Why was destructor of Derived class called in this code?
#include <iostream>
class Base
{
public:
Base() { std::cout << "Base::Base() \n"; }
~Base() { std::cout << "Base::~Base() \n"; }
};
class Derived : public Base
{
public:
Derived() { std::cout << "Derived::Derived() \n"; }
~Derived() { std::cout << "Derived::~Derived() \n"; }
};
Derived foo() { return Derived(); }
int main()
{
const Derived& instance = foo();
}
Why was destructor of Derived class called in this code?

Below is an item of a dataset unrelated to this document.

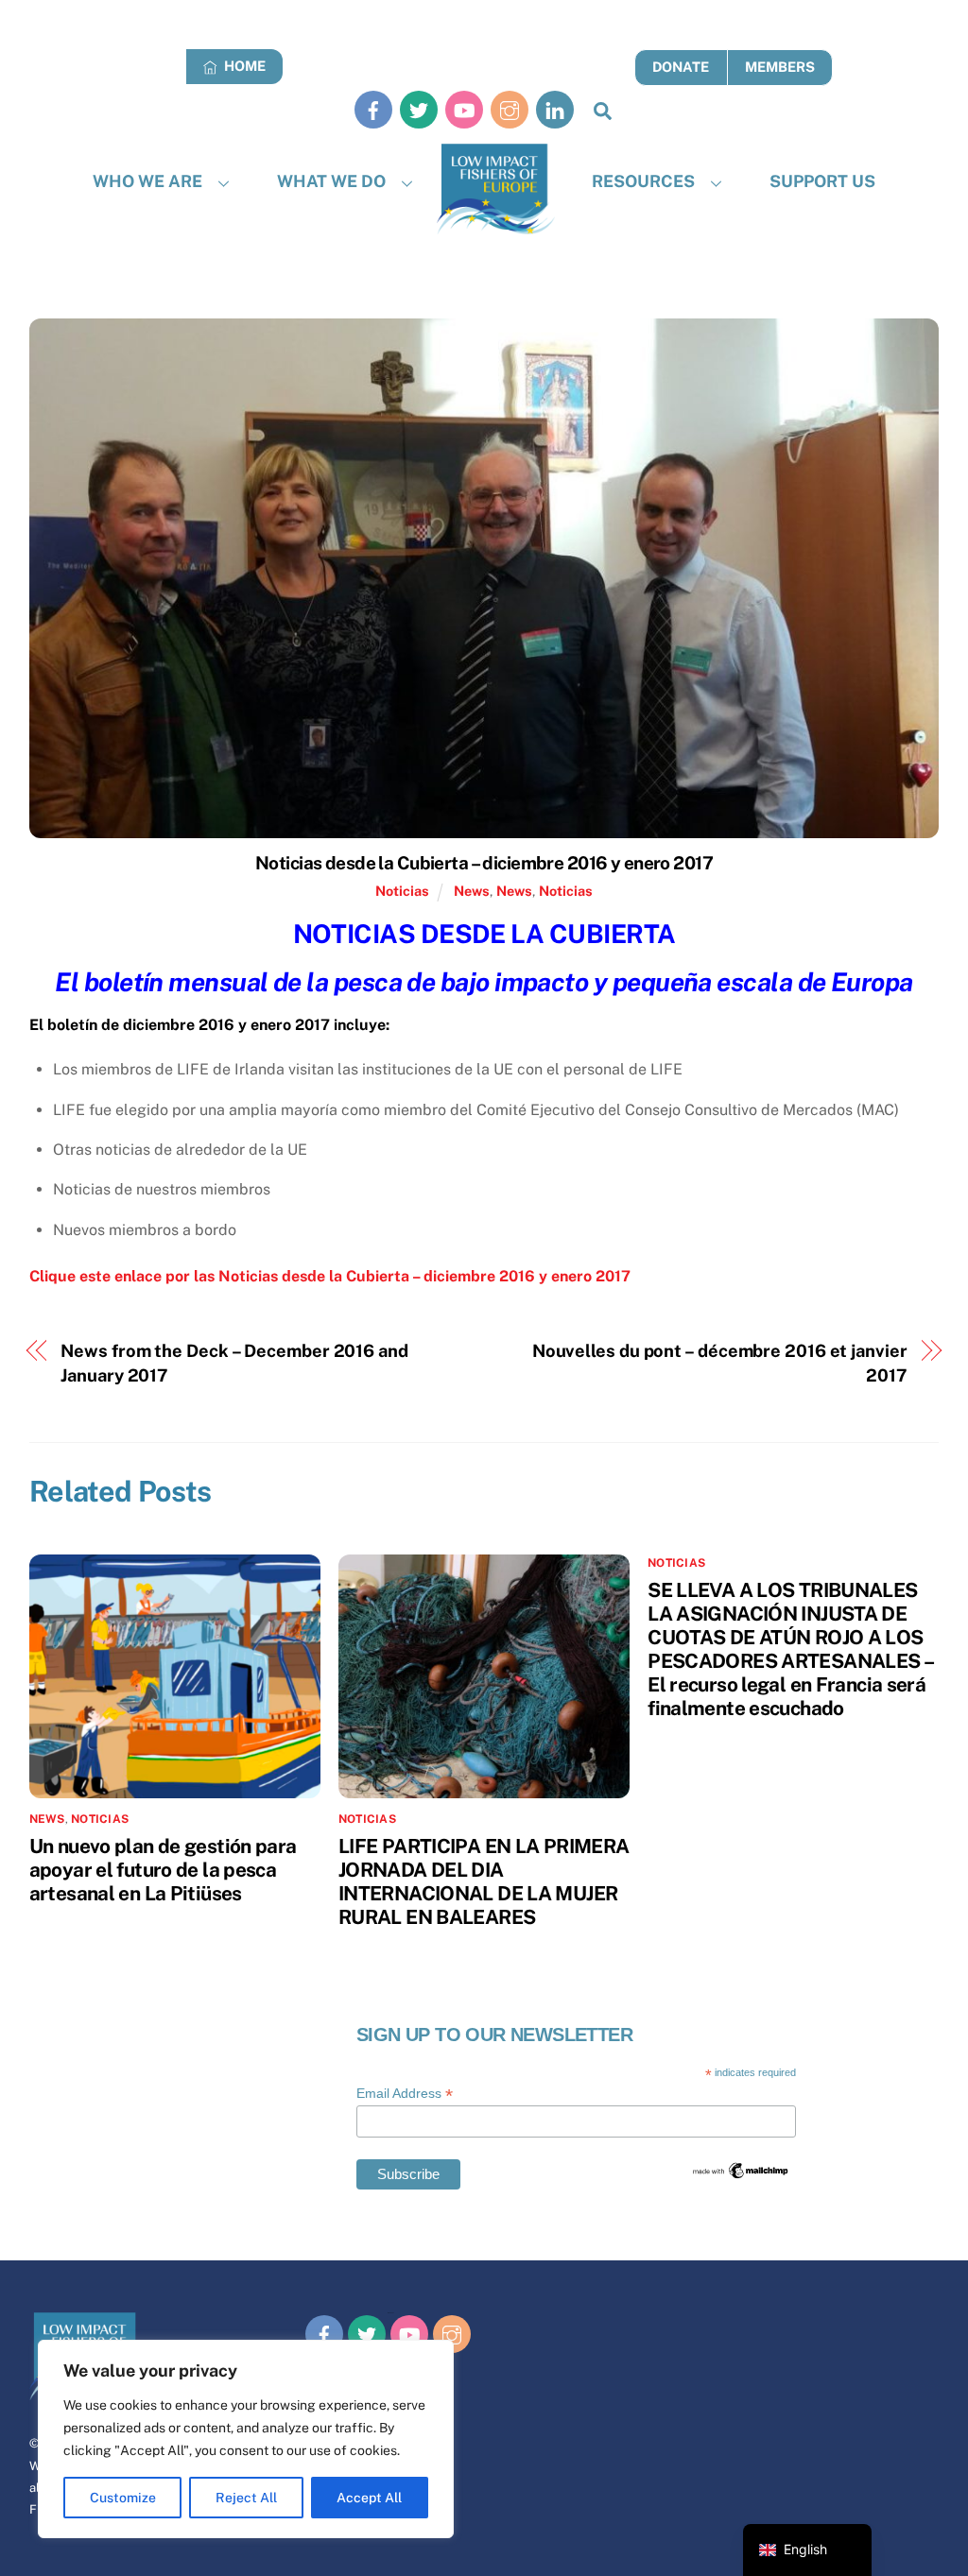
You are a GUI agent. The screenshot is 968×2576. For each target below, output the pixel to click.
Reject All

Because the Derived instance created in foo() is going out of scope at the end of main program.
#include <iostream>
using namespace std;
class Base {
public:
Base() {
std::cout << "Base::Base() \n";
}
~Base() {
std::cout << "Base::~Base() \n";
}
};
class Derived: public Base {
public:
int i;
Derived() {
i = 10;
std::cout << "Derived::Derived() \n";
}
~Derived() {
i = 0;
std::cout << "Derived::~Derived() \n";
}
int get() {
return i;
}
};
Derived foo() {
return Derived();
}
int main() {
const Derived& instance = foo();
cout << instance.i << endl;
return 0;
}
The output is as follows:
Base::Base()
Derived::Derived()
10
Derived::~Derived()
Base::~Base()
To make it more interesting, consider a modified main:
const Base& instance = foo();
That code creates a temporary (the object returned by foo) of type Derived and extends the lifetime of the object by binding it to a constant reference of type Base. The lifetime of the temporary will be extended until the reference goes out of scope at which point the object will get destroyed. The code is roughly translated to:
Derived __tmp = foo();
const Base& instance = __tmp;
At the end of the block holding the reference instance, the __tmp variable also goes out of scope and gets deleted. Note that even with no virtual destructor, the appropriate destructor is called, as __tmp is of type Derived (the type returned by the function).